One chilly damp May afternoon I was amused to find myself reading about coffee from a cool book by Tim Schenck titled Holy Grounds. For me, drinking coffee is hardly habitual. Almost to the end of my sixty-sixth year, I have infinitesimal coffee consumption compared to that of most adults. For more comic relief in my dismal kitchen on that dreary day, I pulled from the back of a bottom pantry shelf a coffee bean / spice grinder still in the box, purchased three or more years ago on an impulsive whim at the same time I purchased a coffee maker. I broke the coffee pot before its first use, thus the reason the grinder was stored away.
Fast forward to 2019. After enjoying coffee from a Keurig and realizing I could savor various flavors without wasting a drop, I purchased one. Several 2020 calendar pages were ripped away before I decided to use it. Having a morning cup is a marvelous coping tool, giving me moments to focus on ways to make my days productive. And I have discovered coffee naps.
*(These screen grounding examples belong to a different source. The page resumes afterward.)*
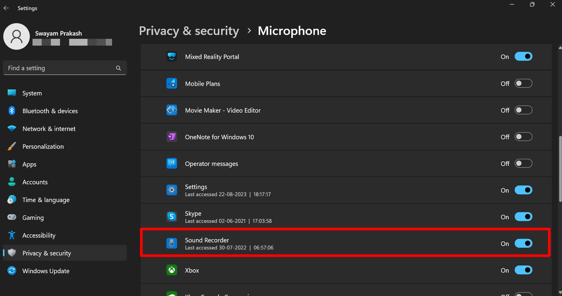Click the Sound Recorder app icon
This screenshot has height=296, width=562.
click(x=171, y=243)
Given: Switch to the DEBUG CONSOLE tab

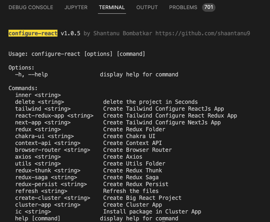Looking at the screenshot, I should (x=31, y=8).
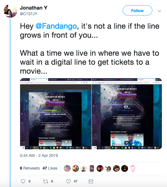Viewport: 167px width, 187px height.
Task: Like the tweet with heart icon
Action: 68,181
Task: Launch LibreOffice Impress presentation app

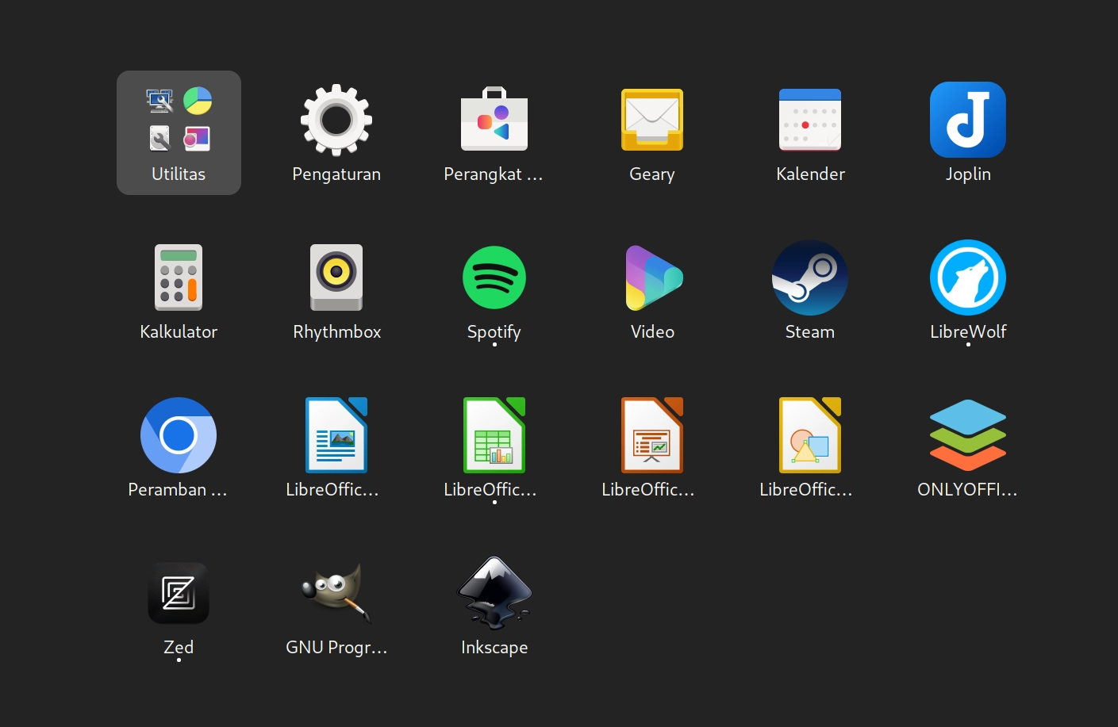Action: point(652,435)
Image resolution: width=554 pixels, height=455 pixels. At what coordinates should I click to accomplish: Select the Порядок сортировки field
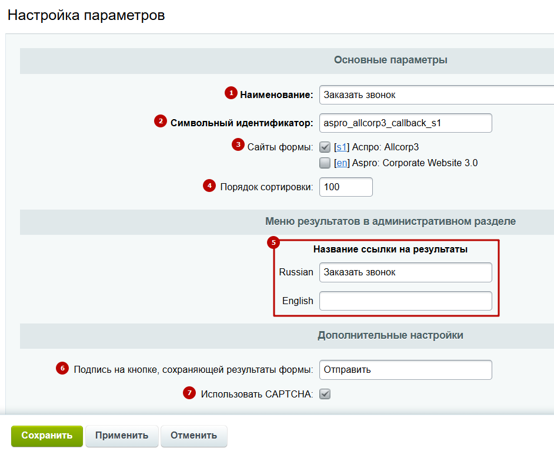coord(346,187)
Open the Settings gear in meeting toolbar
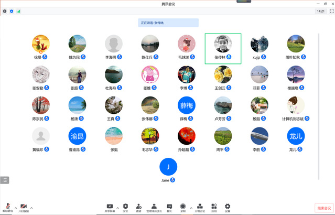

Not the contradiction it seems. In early afternoon, I wind down with another cup, then set a timer for a 20-minute power nap and wake rested and energized all at the same time!
Not drinking coffee wasn’t a conscious decision. My parents never failed to offer me some when I would pop in to say hello and visit for a few minutes. “Want a cup of coffee?” was always asked and my answer was always “No, thank you” as I opened the fridge hunting for a Diet Coke or the milk to make a glass of chocolate from the Nestle Quik in the cabinet. Years later I realized it wasn’t really an offer of refreshment. They were showing acceptance of and my graduation to the camaraderie of adulthood. It didn’t dawn on me till it was too late to enjoy a cup with either of them. Perhaps in my own mind I remained their kid as long as I drank pop or chocolate milk, a welcome mini-reprieve from being all grown up, which is not always what it’s cracked up to be. They did teach me to make it, though, in their Guardian Service percolator. Those sounds and scents will be forever nostalgic.
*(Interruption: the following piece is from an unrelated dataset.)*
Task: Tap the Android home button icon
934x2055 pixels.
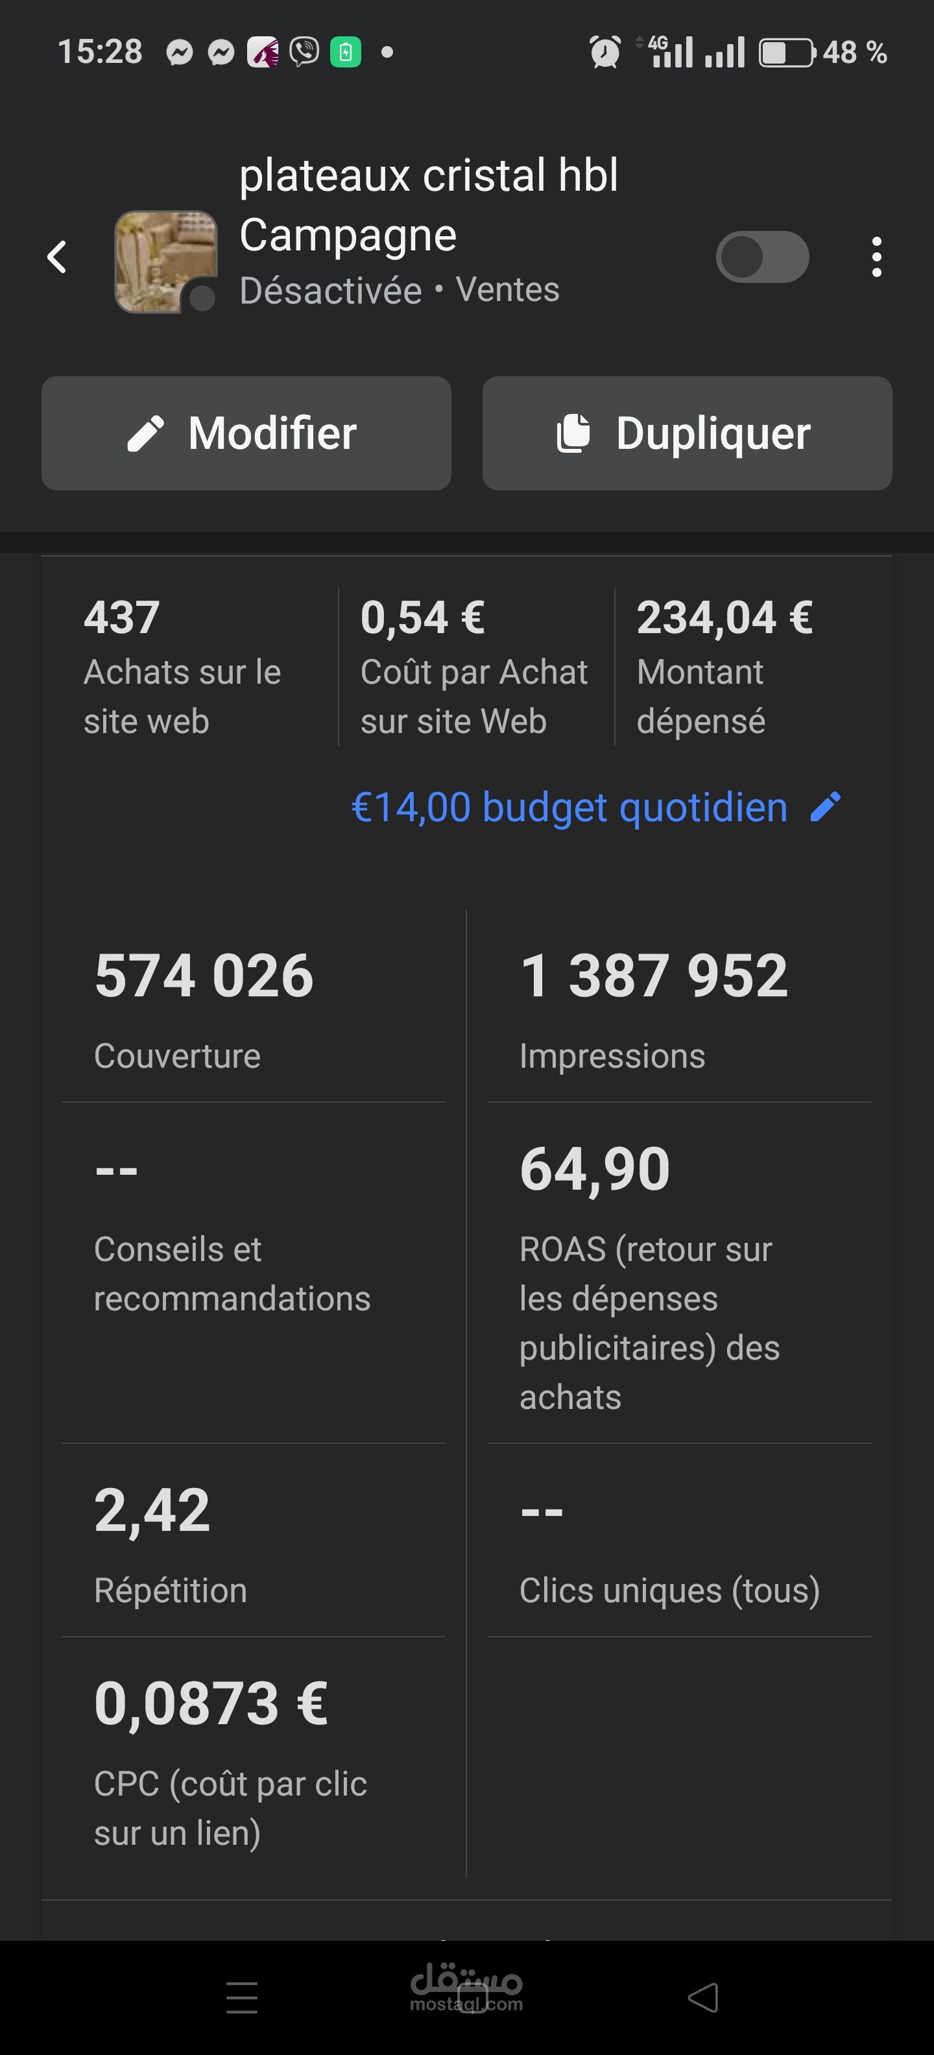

On a birthday trip to New Orleans (the birthday that qualified me for AARP membership), I savored cafe au lait with my beignets, and long before I sampled espresso on the banks of the Seine in Paris, making and serving it in an authentic demitasse was part of French class lesson plans late in my classroom tenure. Neither ever became routine in my household, though.
Coffee is in my cupboard now. Keurig is getting a workout. My first bag of coffee beans is on order from Equal Exchange and the coffee bean grinder is out of its box and instructions are read. Coffee drinking has gained a priority status in my household now. Does that mean I am finally all grown up?